== Aim of the exercise ==
Among the records that follow, find the line with "Given: Click the yellow" and the line with "The height and width of the screenshot is (421, 653).". Set down those lines and all lines between them exactly, without adding anything.

(Collected data entries)
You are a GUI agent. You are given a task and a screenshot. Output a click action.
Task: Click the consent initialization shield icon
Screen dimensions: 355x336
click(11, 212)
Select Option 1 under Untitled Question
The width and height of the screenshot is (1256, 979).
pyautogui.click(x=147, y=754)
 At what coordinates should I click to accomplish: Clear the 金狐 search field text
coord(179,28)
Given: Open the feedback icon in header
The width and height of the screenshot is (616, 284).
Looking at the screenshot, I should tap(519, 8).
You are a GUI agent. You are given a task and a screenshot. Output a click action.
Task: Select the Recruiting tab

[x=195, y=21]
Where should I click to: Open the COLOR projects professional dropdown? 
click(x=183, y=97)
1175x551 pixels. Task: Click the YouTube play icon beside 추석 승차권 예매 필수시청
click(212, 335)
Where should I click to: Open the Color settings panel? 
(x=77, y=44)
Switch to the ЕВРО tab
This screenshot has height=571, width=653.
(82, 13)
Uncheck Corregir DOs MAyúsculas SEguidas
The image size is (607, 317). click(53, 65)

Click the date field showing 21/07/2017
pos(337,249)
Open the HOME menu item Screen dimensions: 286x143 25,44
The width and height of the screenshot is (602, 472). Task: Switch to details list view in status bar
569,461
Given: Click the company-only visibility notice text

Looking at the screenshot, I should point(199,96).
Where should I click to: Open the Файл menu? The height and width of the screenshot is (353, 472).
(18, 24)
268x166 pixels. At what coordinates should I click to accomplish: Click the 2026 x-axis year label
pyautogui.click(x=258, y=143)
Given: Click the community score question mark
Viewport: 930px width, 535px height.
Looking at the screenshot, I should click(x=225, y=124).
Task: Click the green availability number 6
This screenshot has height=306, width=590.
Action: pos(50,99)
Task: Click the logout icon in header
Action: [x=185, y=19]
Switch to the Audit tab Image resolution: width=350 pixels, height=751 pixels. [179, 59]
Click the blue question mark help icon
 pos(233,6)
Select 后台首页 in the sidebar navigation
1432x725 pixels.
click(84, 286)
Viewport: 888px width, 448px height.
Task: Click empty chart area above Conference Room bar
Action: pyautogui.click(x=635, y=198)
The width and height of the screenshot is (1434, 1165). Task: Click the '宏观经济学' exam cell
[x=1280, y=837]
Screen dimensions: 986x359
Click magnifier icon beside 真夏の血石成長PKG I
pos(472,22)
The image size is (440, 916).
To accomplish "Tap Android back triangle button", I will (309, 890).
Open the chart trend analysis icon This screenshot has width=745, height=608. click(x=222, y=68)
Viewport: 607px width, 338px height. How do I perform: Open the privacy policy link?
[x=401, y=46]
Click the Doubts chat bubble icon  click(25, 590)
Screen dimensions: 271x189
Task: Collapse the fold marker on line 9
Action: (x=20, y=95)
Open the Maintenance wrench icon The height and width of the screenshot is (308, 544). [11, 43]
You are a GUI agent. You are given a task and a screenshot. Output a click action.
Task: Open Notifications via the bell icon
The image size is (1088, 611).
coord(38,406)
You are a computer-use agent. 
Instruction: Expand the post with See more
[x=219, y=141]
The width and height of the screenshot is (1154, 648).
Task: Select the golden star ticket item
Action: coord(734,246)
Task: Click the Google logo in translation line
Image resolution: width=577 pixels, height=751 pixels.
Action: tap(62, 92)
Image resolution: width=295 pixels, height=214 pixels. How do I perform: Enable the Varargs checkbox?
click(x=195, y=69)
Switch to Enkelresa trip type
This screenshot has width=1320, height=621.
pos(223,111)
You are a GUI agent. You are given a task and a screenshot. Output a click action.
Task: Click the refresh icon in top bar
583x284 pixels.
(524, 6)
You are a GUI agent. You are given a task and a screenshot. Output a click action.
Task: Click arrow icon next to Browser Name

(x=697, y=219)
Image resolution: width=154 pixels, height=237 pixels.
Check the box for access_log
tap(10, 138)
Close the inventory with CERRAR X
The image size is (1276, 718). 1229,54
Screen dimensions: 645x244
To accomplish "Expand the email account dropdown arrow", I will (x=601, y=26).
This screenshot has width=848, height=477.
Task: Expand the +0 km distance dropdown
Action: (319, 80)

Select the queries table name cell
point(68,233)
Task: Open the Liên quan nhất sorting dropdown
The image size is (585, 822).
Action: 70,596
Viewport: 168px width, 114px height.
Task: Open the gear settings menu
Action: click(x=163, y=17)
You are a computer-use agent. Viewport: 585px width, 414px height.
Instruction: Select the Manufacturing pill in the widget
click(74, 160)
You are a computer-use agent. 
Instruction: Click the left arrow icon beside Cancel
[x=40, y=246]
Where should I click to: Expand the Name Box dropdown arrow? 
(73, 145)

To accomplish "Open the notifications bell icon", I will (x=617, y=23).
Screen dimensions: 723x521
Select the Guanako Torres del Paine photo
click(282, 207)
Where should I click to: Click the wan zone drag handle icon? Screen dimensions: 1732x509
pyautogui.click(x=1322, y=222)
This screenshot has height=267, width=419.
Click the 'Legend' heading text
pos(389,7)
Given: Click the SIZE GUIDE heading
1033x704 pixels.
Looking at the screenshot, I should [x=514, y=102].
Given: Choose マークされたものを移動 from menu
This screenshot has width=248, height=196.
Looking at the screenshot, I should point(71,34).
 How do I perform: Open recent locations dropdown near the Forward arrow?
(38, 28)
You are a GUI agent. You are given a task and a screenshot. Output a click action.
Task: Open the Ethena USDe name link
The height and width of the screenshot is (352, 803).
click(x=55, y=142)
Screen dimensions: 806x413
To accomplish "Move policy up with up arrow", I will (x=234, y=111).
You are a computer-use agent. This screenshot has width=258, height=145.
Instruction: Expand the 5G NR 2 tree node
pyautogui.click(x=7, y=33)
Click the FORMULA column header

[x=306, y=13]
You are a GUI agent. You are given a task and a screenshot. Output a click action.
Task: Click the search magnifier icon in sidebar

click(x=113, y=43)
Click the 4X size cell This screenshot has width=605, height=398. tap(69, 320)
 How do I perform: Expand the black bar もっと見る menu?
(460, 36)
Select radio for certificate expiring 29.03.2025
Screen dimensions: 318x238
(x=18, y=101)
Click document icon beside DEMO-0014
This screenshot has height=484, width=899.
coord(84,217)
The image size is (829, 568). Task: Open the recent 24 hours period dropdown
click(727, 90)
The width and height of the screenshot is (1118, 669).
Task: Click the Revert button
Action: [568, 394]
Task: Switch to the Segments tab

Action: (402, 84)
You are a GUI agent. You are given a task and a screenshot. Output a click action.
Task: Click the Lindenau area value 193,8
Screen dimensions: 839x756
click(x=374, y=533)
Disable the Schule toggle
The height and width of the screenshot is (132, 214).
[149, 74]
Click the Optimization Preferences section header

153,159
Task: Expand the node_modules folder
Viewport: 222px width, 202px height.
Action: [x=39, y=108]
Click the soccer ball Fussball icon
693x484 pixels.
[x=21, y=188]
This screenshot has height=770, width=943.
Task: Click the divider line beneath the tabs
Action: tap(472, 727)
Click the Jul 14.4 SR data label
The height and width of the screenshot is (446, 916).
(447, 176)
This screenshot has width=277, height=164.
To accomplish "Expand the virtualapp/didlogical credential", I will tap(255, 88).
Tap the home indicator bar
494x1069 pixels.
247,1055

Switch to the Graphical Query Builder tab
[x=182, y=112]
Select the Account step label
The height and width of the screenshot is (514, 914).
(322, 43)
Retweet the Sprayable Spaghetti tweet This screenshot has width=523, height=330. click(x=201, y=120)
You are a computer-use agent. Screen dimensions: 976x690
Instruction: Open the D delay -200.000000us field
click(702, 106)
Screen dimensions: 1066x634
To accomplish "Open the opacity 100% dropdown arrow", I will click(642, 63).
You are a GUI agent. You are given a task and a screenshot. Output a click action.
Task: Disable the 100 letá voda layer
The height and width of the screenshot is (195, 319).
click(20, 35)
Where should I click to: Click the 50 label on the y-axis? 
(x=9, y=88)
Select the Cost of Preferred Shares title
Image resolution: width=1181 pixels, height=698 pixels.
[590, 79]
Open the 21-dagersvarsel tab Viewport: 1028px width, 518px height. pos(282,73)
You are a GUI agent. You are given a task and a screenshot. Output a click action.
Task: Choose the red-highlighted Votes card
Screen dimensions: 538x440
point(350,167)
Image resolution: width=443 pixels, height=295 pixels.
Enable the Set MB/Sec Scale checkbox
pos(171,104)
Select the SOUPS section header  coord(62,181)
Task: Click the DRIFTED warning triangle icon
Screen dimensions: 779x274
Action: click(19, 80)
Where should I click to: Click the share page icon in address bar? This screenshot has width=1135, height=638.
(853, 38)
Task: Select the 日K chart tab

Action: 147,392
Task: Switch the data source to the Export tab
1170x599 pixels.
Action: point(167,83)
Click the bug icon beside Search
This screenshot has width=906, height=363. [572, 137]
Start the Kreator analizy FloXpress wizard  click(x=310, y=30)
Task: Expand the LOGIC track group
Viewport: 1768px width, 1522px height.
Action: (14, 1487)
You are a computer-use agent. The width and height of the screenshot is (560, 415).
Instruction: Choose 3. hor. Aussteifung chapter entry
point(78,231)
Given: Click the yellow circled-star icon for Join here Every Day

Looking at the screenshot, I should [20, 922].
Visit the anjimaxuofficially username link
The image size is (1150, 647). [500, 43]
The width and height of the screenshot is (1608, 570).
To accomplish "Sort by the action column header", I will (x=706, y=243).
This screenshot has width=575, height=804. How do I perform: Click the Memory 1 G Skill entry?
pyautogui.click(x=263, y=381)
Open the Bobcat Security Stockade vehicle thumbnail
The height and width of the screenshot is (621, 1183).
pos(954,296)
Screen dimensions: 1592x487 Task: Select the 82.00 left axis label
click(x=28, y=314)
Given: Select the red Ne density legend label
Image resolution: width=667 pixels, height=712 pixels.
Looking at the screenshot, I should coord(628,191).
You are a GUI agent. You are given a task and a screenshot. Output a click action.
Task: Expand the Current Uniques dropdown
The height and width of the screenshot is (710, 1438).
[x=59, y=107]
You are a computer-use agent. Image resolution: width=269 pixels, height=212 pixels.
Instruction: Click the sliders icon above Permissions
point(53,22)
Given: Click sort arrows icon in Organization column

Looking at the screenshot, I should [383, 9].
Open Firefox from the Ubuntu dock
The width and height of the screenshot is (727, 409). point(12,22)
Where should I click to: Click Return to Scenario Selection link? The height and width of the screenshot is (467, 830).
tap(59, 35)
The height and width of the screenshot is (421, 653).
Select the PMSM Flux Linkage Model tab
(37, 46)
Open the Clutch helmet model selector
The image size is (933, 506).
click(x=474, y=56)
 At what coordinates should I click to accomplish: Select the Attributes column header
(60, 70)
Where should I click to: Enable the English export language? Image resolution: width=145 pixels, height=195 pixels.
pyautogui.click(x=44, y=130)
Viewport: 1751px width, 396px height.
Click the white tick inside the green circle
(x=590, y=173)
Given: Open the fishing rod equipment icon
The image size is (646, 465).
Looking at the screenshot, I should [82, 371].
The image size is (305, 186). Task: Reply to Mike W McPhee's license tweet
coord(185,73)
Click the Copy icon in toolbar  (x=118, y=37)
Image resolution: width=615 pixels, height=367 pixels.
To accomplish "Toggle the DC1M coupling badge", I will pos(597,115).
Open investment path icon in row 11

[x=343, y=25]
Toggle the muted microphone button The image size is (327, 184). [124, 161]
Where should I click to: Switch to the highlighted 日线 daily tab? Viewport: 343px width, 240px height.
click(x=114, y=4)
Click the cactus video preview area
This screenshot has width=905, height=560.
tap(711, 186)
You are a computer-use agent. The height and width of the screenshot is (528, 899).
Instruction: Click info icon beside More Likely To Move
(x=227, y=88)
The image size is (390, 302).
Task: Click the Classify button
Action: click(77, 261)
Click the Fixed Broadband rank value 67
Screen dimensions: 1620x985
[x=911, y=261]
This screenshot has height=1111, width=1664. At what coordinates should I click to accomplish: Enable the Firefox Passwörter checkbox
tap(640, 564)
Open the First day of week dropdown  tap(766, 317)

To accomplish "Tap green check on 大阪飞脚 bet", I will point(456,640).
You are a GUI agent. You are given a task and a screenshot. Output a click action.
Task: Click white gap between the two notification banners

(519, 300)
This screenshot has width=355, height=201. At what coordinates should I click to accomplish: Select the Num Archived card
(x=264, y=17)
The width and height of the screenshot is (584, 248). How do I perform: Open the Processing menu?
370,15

== Task result ==
Given: Click the yellow circled-star icon for Join here Every Day

Looking at the screenshot, I should [20, 922].
Visit the anjimaxuofficially username link
The image size is (1150, 647). [500, 43]
The width and height of the screenshot is (1608, 570).
To accomplish "Sort by the action column header", I will (x=706, y=243).
This screenshot has width=575, height=804. How do I perform: Click the Memory 1 G Skill entry?
pyautogui.click(x=263, y=381)
Open the Bobcat Security Stockade vehicle thumbnail
The height and width of the screenshot is (621, 1183).
pos(954,296)
Screen dimensions: 1592x487 Task: Select the 82.00 left axis label
click(x=28, y=314)
Given: Select the red Ne density legend label
Image resolution: width=667 pixels, height=712 pixels.
Looking at the screenshot, I should coord(628,191).
You are a GUI agent. You are given a task and a screenshot. Output a click action.
Task: Expand the Current Uniques dropdown
The height and width of the screenshot is (710, 1438).
[x=59, y=107]
You are a computer-use agent. Image resolution: width=269 pixels, height=212 pixels.
Instruction: Click the sliders icon above Permissions
point(53,22)
Given: Click sort arrows icon in Organization column

Looking at the screenshot, I should [383, 9].
Open Firefox from the Ubuntu dock
The width and height of the screenshot is (727, 409). point(12,22)
Where should I click to: Click Return to Scenario Selection link? The height and width of the screenshot is (467, 830).
tap(59, 35)
The height and width of the screenshot is (421, 653).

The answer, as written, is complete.